Frankenthal. Das Papphaus war schuld. Es brannte lichterloh und rief die Feuerwehr mit großem Tatütata auf den Plan. Pauline war sechs Jahre alt und stand im Sprühregen der Löschkanone. Das Wasser spritzte ihr bei der Schauübung der Frankenthaler Kameraden ins Gesicht – und Pauline war hin und weg. „Das war 2007 und seitdem bin ich fasziniert von der Feuerwehr und wollte unbedingt dabei sein“, sagt sie. Jetzt ist sie 16 und seit Dezember im aktiven Dienst bei der Frankenthaler Feuerwehr. Sie ist ein Teenager, deren Freizeit darin besteht, für andere da zu sein und eine, die die Probleme der Feuerwehr kritisch hinterfragt. Pauline ist ein besonderes Mädchen.

Als sie da so stand im Nieselregen, durfte sie noch nicht zur Feuerwehr. Pauline musste warten, bis sie acht Jahre alt war. 2009 durfte sie und profitierte von einer Neuregelung, die es Kindern auch unter zehn Jahren erlaubte, zur Jugendwehr zu kommen. Seitdem lernte sie das Einmaleins der Feuerwehrarbeit. Seit Dezember ist sie nun Feuerwehranwärterin, gemeinsam mit drei weiteren Mädchen in ihrem Alter. „Bei Thorsten Schlenkrich von der Großharthauer Feuerwehr absolvieren wir nun unsere Ausbildung zum Druckmann 1“, erzählt Pauline. Richtig stolz sieht sie dabei aus. Alle 14 Tage am Sonnabend drückt sie die Schulbank, am 13. Mai ist Prüfung. „Wenn ich die geschafft habe, darf ich zu Einsätzen fahren. Und kriege einen Piper.“ Es dürfte schon etwas besonderes sein, wenn er dann neben ihr liegt, wenn sie Hausaufgaben macht daheim in ihrem Kinderzimmer. „In die Schule nach Gaußig werde ich ihn aber nicht mitnehmen, von dort wäre ich nicht rechtzeitig da, wenn es brennt. Außerdem dürfte ich sowieso nicht weg“, sagt Pauline.

▶ _Bereitgestellte Daten_:

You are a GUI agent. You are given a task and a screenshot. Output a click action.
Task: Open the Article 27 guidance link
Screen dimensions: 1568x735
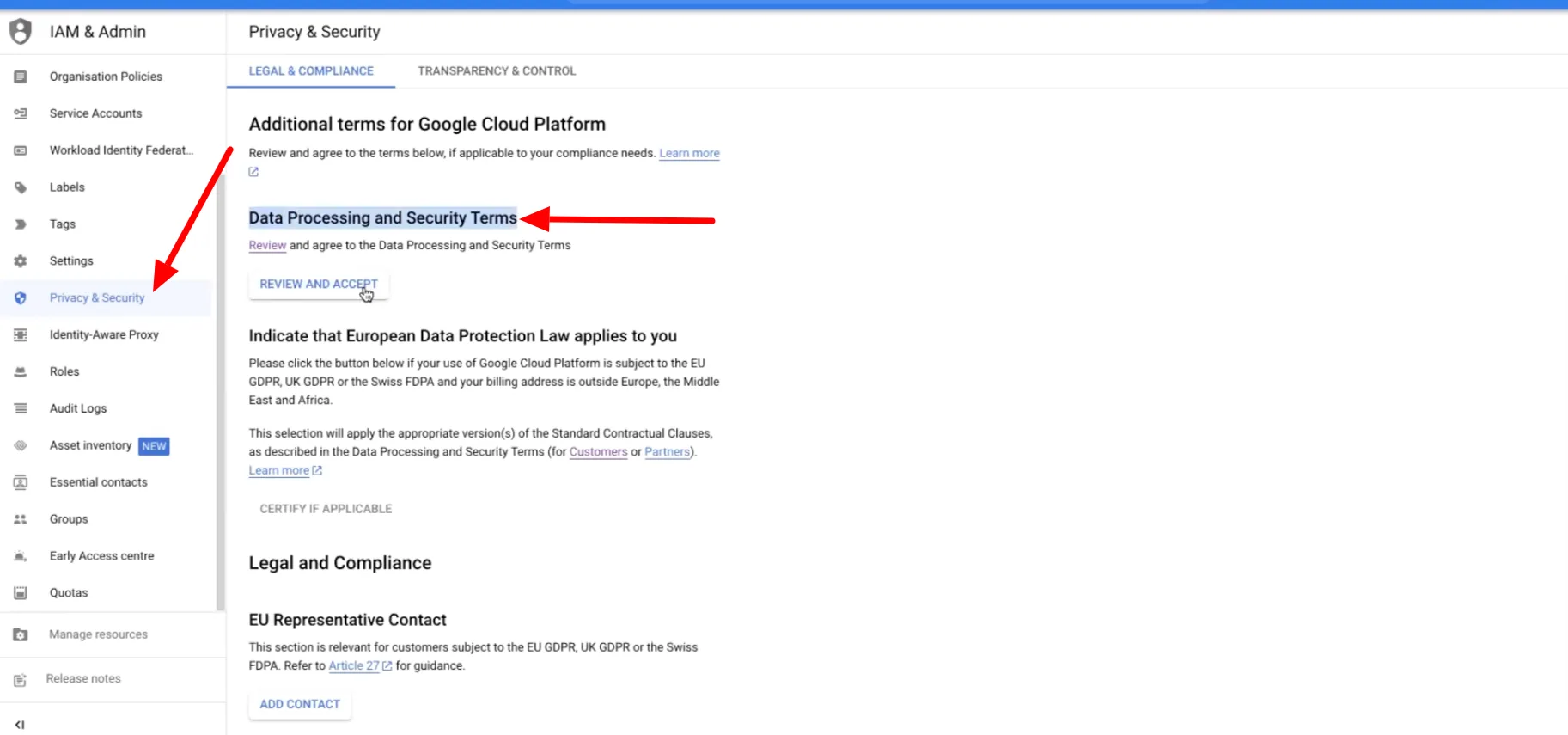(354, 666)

▶ _Aufgabenstellung_: An welchem Tag findet laut dem Text über die Feuerwehranwärterin Pauline ihre Prüfung statt?

▶ _Antwort zur Aufgabe_: Am 13. Mai.